Docs - Slack Community - Bug Report - Feature Request

PRs Welcome Docs Community Website

UpTrain is a Python framework that ensures your LLM applications are performing reliably by allowing users to check aspects such as correctness, structural integrity, bias, hallucination, etc. UpTrain can be used to:

Experimentation

UpTrain framework can be used to experiment across multiple prompts, model providers, chain configurations, etc. and get quantitative scores to compare them. Check out the experimentation tutorial to learn more.

uptrain experimentation

Validation

You can use the UpTrain Validation Manager to define checks, retry logic and validate your LLM responses before showing it to your users. Check out the tutorial here.

uptrain validation

Monitoring

You can use the UpTrain framework to continuously monitor your model's performance and get real-time insights on how well it is doing on a variety of evaluation metrics. Check out the monitoring tutorial to learn more.

Get started 🙌

To run it on your machine, checkout the Quickstart tutorial:

Install the package through pip:

pip install uptrain

Note: Uptrain uses commonly used python libraries like openai-evals and sentence-transformers. To make sure, all the functionalities work, use the uptrain-add command to install the full version of the package.

uptrain-add --feature full

How to use UpTrain in 4 simple steps:

Say we want to plot a line chart showing whether our model's responses contain any grammatical mistakes or not.

# Step 1: Choose and create the appropriate operator from UpTrain
grammar_score = GrammarScore(
  col_in_text = "model_response",       # input column name (from dataset)
  col_out = "grammar_score"             # desired output column name
)

# Step 2: Create a check with the operators and the required plots as arguments 
grammar_check = Check(
  operators = [grammar_score],
  plots = LineChart(y = "grammar_score")
)

# Step 3: Create a CheckSet with the checks and data source as arguments
checkset = CheckSet(
    checks = [grammar_check]
    source = JsonReader(fpath = '...')
)

# Step 4: Set up and run the CheckSet
checkset.setup(Settings(openai_api_key = '...'))
checkset.run(dataset)

Key Features 💡

Integrations

Eval Frameworks LLM Providers LLM Packages Serving frameworks
OpenAI Evals ✅ GPT-3.5-turbo ✅ Langchain 🔜 HuggingFace 🔜
EleutherAI LM Eval 🔜 GPT-4 ✅ Llama Index 🔜 Replicate 🔜
BIG-Bench 🔜 Claude 🔜 AutoGPT 🔜
Cohere 🔜

Why UpTrain 🤔?

Large language models are trained over billions of data points and perform really well over a wide variety of tasks. But one thing these models are not good at is being deterministic. Even with the most well-crafted prompts, the model can misbehave for certain inputs, be it hallucinations, wrong output structure, toxic or biased response, irrelevant response, and error modes can be immense.

To ensure your LLM applications work reliably and correctly, UpTrain makes it easy for developers to evaluate the responses of their applications on multiple criteria. UpTrain's evaluation framework can be used to:

  1. Validate (and correct) the response of the model before showing it to the user
  2. Get quantitative measures to experiment across multiple prompts, model providers, etc.
  3. Do unit testing to ensure no buggy prompt or code gets pushed into your production
  4. Monitor your LLM applications in real time and understand when they are going wrong in order to fix them before users complain.

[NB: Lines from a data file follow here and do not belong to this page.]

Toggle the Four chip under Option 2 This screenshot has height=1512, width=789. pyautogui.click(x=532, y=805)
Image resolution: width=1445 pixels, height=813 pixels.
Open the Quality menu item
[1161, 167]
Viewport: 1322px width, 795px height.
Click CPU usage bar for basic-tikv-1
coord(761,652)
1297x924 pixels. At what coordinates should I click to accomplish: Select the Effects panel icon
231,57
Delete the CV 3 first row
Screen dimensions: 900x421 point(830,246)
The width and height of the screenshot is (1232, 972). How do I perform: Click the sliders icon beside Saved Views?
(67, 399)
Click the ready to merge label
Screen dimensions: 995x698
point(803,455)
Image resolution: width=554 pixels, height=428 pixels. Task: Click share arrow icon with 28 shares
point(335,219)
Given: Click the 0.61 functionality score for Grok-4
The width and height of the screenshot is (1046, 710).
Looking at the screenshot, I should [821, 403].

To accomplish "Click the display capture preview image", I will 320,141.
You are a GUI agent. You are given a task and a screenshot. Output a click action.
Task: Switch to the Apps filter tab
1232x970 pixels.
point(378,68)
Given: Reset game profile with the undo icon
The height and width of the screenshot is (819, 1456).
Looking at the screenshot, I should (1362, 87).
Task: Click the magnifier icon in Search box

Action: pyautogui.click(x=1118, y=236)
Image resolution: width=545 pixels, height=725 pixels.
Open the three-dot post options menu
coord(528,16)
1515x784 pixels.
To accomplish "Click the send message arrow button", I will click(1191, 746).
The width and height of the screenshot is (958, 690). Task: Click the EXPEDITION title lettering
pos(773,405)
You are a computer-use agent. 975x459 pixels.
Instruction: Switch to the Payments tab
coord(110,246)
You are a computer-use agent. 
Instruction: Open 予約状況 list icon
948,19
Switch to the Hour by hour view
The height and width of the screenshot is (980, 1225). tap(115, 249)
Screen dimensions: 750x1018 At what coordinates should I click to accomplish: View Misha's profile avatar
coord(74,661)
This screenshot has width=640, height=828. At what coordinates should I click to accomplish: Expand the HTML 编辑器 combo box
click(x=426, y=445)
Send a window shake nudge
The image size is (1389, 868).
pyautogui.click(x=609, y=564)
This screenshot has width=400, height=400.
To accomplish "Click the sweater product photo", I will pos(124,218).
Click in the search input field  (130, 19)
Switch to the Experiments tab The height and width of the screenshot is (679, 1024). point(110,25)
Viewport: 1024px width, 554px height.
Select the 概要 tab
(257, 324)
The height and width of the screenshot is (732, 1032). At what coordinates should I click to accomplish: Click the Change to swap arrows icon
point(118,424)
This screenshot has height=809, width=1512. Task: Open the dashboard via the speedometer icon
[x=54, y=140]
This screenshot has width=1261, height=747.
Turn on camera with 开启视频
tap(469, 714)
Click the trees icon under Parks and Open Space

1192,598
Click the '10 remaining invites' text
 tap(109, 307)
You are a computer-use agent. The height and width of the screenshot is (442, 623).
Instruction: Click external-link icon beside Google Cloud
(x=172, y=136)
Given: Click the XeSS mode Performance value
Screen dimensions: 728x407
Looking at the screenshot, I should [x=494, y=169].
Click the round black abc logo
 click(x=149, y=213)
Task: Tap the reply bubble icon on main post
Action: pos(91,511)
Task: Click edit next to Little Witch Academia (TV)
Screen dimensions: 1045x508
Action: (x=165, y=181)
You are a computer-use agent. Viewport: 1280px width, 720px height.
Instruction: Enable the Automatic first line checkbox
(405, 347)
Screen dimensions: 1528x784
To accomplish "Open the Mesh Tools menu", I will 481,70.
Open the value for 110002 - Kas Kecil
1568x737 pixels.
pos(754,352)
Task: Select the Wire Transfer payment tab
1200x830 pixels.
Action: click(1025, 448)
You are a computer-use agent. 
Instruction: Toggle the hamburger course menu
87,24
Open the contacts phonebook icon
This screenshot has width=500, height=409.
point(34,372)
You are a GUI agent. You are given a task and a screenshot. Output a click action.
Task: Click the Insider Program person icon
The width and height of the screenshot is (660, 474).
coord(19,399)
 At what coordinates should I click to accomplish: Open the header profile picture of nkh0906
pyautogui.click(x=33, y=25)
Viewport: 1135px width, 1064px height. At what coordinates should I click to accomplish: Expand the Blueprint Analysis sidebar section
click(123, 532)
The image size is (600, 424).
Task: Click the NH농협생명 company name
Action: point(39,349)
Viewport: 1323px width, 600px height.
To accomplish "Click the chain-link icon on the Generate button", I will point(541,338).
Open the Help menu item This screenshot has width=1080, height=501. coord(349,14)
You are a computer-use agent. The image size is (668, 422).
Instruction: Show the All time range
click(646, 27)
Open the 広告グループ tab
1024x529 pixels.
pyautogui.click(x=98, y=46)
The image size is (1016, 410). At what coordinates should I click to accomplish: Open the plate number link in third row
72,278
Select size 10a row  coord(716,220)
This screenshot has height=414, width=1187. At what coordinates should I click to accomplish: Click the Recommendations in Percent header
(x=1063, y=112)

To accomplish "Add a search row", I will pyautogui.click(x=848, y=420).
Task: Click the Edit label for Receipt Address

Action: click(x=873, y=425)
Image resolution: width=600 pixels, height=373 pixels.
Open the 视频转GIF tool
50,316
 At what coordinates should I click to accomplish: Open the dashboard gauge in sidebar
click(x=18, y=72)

We are constantly working to make UpTrain better. Want a new feature or need any integrations? Feel free to create an issue or contribute directly to the repository.

License 💻

This repo is published under Apache 2.0 license. We are also working towards adding a hosted offering to make setting off eval runs easier - please fill this form to get a waitlist slot.

Stay Updated ☎️

We are continuously adding tons of features and use cases. Please support us by giving the project a star ⭐!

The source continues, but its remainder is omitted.